- **REQUIRED WORK**:
Would you return every line of the listing below that has "agent" in it?
########################################
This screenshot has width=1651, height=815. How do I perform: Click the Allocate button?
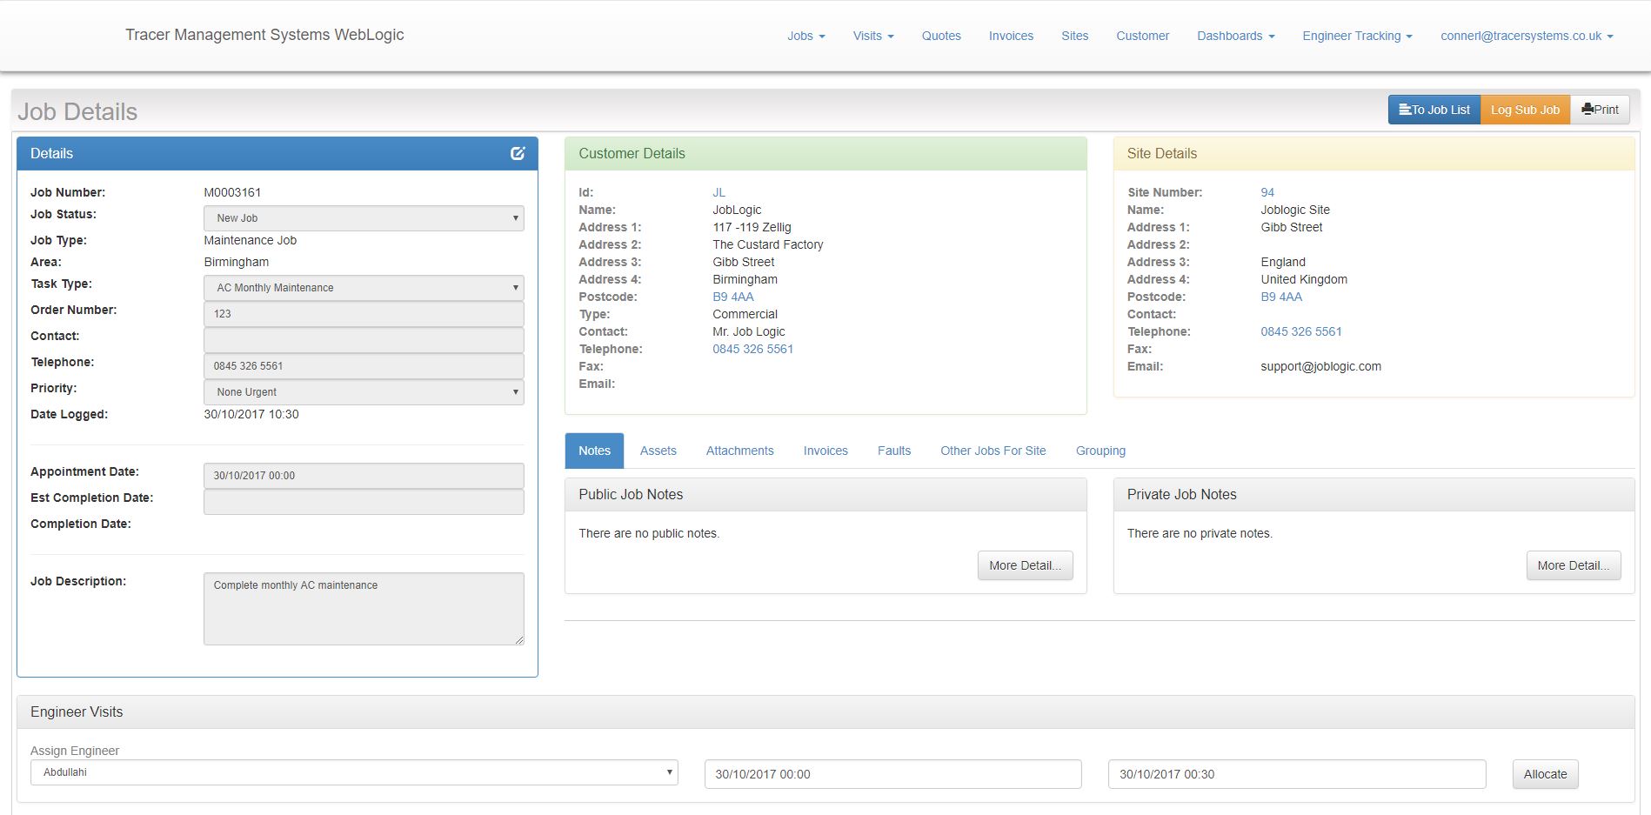1545,774
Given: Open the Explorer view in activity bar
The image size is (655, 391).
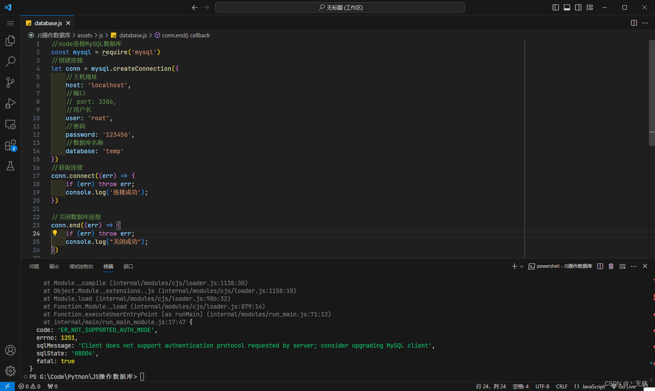Looking at the screenshot, I should tap(10, 41).
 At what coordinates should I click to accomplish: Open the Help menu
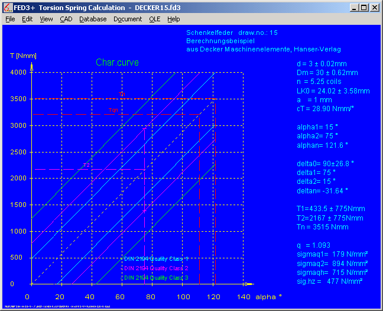pyautogui.click(x=173, y=19)
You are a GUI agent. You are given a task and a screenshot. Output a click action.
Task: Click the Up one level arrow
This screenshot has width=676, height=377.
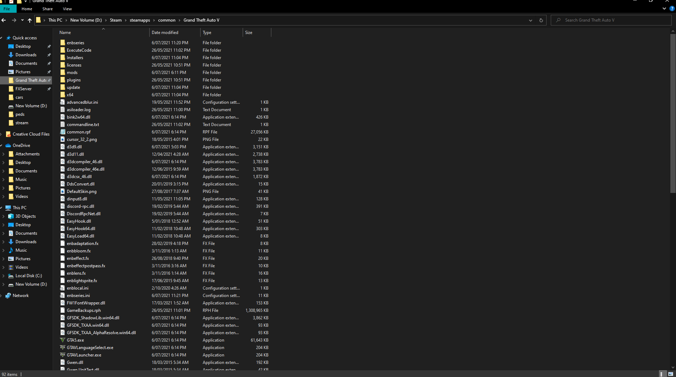[30, 20]

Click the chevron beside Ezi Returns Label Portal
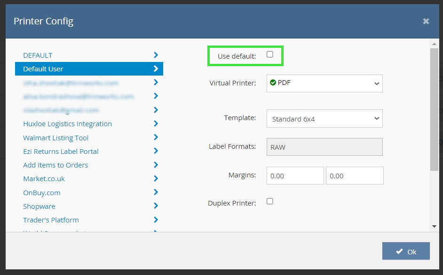click(x=156, y=151)
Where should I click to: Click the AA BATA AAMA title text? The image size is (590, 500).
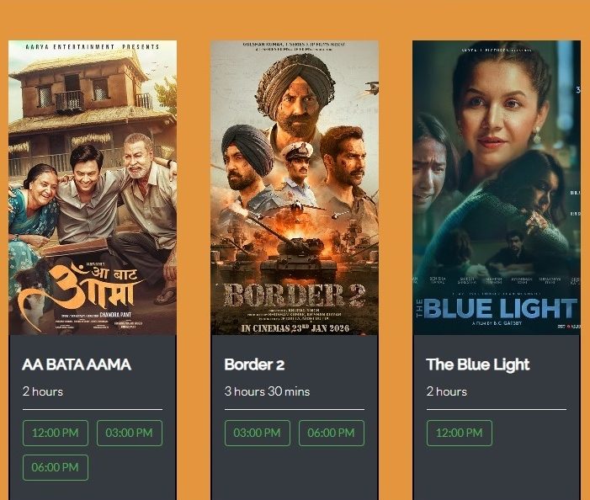77,364
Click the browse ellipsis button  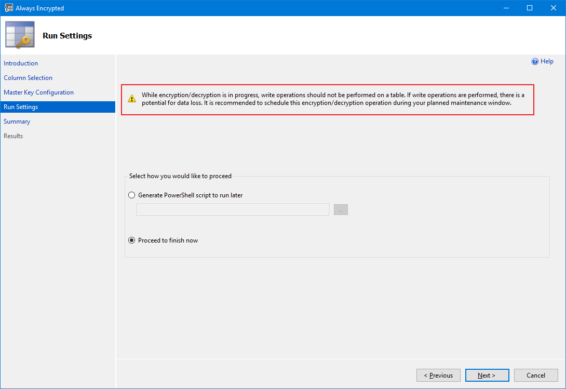coord(341,210)
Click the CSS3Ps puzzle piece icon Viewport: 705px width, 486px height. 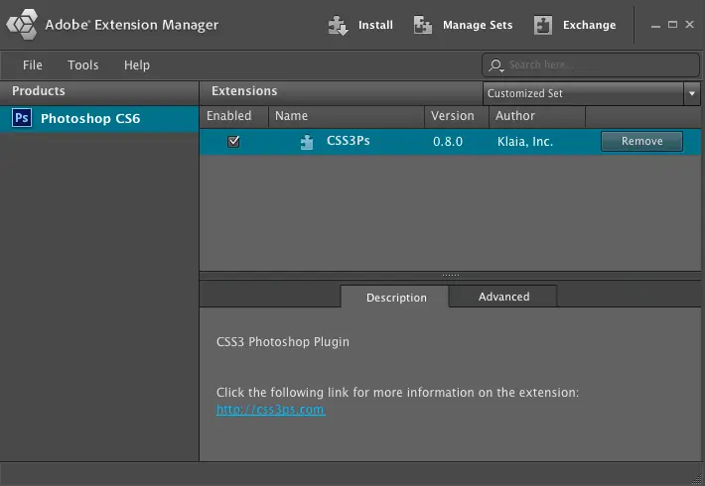coord(307,142)
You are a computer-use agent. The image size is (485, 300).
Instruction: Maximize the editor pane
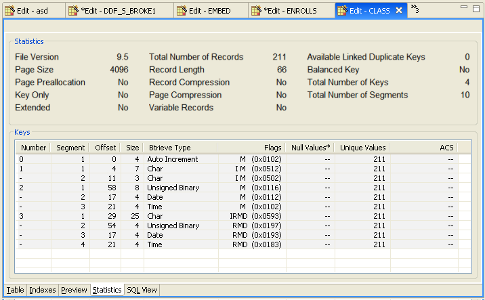click(x=477, y=7)
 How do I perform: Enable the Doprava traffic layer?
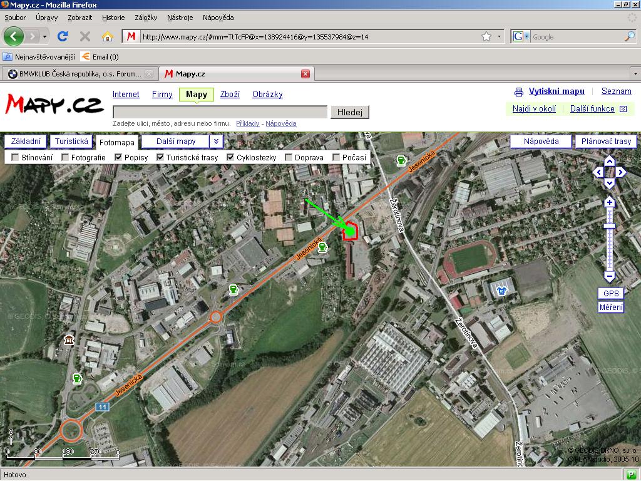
########################################
- **RESULT OF THE EXERCISE**:
You are a GUI agent. You are given a task and a screenshot. Output a click action.
You are a computer-use agent. The image size is (485, 300).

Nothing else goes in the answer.